The problems I've seen so far have been people who dont have cookies enabled or if they are in a secure network at work where cookies go through an approval program so ad tracking cookies can't get in.

by keeping tracking of their cart contents with a cookie variable I'm losing a few people a week probably. We've done over 1.6 million so far in a year on the site so its not a huge deal but it would be nice to accomodate everyone.

Posted: Fri Sep 19, 2003 5:54 pm
by evilMind
As far as the problem with people not having cookies enabled, try the code I posted earlier, that will take care of the checking of cookies being enabled or not; if not let me know. As far as corporate users having cookies blocked, well that's a whole different ball game there. Not sure I could help in that aspect.

The main reason why I push cookies so much, and not sessions, is because sessions create a file to keep track of the data. So you have to check for the cookie, then if that's not present, check the $_REQUEST[] variables for a transient sid, then find the file, open it, read the contents, setup any variables, and display the page based on the contents of the file (if it even exists, if not you have to create it...). That's a lot of work.. But either way you go, if you have a method that works the way you need it to, as I've been told, "Why re-invent the wheel?" :)

Posted: Fri Sep 19, 2003 5:56 pm
by JPlush76
I'm just trying to think of a system that will accomodate everyone best.
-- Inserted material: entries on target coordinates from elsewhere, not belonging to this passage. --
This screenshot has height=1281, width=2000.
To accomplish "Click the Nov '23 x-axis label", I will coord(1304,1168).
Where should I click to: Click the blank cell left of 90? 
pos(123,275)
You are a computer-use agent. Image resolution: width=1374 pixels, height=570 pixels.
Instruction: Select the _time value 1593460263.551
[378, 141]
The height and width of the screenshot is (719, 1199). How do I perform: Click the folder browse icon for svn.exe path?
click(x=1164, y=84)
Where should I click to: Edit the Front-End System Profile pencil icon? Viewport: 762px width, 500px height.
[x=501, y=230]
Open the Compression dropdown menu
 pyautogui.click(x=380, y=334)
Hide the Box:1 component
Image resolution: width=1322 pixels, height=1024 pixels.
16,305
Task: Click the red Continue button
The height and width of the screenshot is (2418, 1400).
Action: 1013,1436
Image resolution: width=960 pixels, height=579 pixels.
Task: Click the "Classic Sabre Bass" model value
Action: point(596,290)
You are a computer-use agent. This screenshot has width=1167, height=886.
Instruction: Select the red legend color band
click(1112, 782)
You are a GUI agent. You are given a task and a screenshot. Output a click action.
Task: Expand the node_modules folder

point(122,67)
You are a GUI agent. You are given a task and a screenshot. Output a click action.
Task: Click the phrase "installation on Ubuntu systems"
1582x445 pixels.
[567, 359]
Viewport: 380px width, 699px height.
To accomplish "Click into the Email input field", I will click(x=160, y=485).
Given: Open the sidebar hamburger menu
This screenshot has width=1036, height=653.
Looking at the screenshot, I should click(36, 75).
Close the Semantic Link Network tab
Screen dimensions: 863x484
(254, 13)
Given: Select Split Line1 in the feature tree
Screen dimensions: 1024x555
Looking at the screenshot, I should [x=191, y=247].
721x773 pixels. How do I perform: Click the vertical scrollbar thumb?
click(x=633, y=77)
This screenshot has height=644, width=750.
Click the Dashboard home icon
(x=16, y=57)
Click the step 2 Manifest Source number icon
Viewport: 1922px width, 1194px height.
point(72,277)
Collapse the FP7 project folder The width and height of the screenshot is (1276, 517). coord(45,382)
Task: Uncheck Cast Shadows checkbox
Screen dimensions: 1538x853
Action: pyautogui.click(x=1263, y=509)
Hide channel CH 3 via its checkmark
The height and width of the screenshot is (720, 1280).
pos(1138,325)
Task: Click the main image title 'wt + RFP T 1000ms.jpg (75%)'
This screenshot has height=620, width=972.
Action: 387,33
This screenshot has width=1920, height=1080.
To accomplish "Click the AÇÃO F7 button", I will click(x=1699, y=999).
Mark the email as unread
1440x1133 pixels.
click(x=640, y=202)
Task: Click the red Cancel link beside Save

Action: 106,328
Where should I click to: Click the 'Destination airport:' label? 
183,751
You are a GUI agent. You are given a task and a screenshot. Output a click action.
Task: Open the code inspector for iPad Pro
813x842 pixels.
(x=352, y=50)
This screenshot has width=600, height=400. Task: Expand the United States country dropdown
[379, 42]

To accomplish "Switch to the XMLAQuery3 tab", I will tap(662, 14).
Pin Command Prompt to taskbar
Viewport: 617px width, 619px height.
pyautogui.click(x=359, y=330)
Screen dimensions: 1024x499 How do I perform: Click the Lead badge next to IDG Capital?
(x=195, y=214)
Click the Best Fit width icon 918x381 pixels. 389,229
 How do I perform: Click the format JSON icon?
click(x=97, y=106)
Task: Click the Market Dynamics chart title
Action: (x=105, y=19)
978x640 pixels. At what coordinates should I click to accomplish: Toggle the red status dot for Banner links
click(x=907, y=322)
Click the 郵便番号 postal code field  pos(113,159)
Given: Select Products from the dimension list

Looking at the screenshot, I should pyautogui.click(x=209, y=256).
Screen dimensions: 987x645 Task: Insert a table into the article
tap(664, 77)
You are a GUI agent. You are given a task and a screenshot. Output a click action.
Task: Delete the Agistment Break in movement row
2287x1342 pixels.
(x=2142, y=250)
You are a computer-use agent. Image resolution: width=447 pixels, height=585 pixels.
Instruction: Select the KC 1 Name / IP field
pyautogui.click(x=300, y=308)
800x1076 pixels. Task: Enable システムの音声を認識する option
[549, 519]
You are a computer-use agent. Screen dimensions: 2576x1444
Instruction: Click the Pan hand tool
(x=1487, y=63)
Like I said using cookies ain't "cuttin it" now lol

Posted: Fri Sep 19, 2003 8:31 pm
by qads
i am building my first shopping cart so yay for me :P

i used a temp table to store user orders, later when the user wants to checkout i check to see if the user is logged in, if s/he is then put the temp data into hidden fields and pass it on to merchant service :D else, ask the user to login.

after the payment, the merchant account calls one of my pages and passes me the user id, i move the temp data to another table and delete it (delete temp data)....

thats about it i guess :roll:

uh..one more thing...

if the user is not logged in then i use MD5(time() * random number.session id) as user ID, i also have this in a session var...when the user logins in, i update the temp table data and set user_id to the real USER ID...

hope that made sense 8O

Posted: Tue Sep 23, 2003 5:20 pm
by mr_griff
I have been using a custom session/db cart system for two years and we haven't really had any one reporting problems due to the session/db backend. We have processed 21,000+ orders and $3.88 million in revenue over the last two years.

Our main concern is losing customers that experience things like session timeout, get frustrated and leave. A cookie based system could solve the session timeout issue, but then you might end up losing people with cookies turned off.

I would be very interested if you find/workout a system that covers both sides of this issue.

Posted: Wed Sep 24, 2003 2:25 pm
by mudkicker
I need some advices, too! I have just started to build a shopping site and couldn't decide how to create the database structure and security things..

Posted: Wed Sep 24, 2003 4:50 pm
by Unipus
So I see you're not listening to anything we said in that other thread. What's the URL of this site you'll be building? :?